DATA EXTRACTS:
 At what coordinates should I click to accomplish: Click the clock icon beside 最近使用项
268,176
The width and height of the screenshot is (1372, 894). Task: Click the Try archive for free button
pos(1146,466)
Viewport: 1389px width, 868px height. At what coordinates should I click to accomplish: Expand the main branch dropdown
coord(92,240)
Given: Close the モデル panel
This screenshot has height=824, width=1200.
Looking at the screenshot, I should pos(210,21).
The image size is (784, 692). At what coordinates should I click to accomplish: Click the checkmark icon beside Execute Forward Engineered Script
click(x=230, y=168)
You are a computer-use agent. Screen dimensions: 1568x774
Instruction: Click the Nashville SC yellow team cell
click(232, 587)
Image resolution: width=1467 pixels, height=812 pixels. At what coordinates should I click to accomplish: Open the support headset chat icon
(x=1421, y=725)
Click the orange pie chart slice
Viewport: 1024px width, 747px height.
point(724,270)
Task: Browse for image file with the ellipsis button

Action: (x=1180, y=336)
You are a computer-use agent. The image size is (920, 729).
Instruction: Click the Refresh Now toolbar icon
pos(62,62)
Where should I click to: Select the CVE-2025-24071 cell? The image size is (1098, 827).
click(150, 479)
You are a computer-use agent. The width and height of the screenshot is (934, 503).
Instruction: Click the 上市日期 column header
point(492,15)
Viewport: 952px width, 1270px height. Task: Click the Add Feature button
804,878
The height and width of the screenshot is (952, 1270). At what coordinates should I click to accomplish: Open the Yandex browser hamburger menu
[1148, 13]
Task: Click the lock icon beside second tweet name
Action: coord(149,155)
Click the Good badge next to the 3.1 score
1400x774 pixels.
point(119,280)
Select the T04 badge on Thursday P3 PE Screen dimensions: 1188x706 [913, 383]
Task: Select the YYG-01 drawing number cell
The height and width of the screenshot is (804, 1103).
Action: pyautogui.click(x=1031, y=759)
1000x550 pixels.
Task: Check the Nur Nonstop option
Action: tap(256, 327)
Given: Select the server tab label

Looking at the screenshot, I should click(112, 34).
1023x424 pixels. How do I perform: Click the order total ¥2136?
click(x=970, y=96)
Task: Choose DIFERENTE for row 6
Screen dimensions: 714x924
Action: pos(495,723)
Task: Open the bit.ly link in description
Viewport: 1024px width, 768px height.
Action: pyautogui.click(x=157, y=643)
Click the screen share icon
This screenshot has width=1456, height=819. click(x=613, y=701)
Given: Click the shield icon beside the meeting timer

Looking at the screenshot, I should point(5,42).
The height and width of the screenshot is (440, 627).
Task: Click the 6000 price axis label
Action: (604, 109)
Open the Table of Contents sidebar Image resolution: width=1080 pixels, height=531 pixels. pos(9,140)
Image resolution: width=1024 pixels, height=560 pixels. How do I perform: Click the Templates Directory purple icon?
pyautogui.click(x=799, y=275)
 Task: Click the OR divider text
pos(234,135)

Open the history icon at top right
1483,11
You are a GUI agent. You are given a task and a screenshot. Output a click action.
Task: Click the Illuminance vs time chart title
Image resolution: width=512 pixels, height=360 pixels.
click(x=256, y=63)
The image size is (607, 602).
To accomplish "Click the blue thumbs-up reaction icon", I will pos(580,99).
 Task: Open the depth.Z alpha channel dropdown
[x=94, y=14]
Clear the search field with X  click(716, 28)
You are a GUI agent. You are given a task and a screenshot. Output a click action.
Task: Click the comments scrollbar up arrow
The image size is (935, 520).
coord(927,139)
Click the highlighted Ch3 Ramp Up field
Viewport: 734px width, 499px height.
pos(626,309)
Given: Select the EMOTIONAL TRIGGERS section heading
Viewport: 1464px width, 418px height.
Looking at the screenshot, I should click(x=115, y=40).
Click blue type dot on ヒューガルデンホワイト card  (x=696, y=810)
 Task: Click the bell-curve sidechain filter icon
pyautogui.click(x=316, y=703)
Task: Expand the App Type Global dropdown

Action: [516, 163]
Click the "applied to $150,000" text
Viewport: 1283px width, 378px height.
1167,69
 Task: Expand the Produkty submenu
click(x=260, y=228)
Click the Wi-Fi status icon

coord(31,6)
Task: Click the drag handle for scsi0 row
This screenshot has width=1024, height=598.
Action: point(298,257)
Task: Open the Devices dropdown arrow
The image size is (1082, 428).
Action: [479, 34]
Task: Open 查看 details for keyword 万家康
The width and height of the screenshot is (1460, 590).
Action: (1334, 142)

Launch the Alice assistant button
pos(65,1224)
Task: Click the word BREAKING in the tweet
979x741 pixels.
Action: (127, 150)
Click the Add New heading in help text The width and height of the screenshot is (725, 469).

WHAT IS EXPECTED: Each line containing "blue" belongs in the answer; pick these out of the material and copy them.

RESPONSE TO THE EXERCISE:
To accomplish "Click the blue thumbs-up reaction icon", I will pos(580,99).
Click blue type dot on ヒューガルデンホワイト card  (x=696, y=810)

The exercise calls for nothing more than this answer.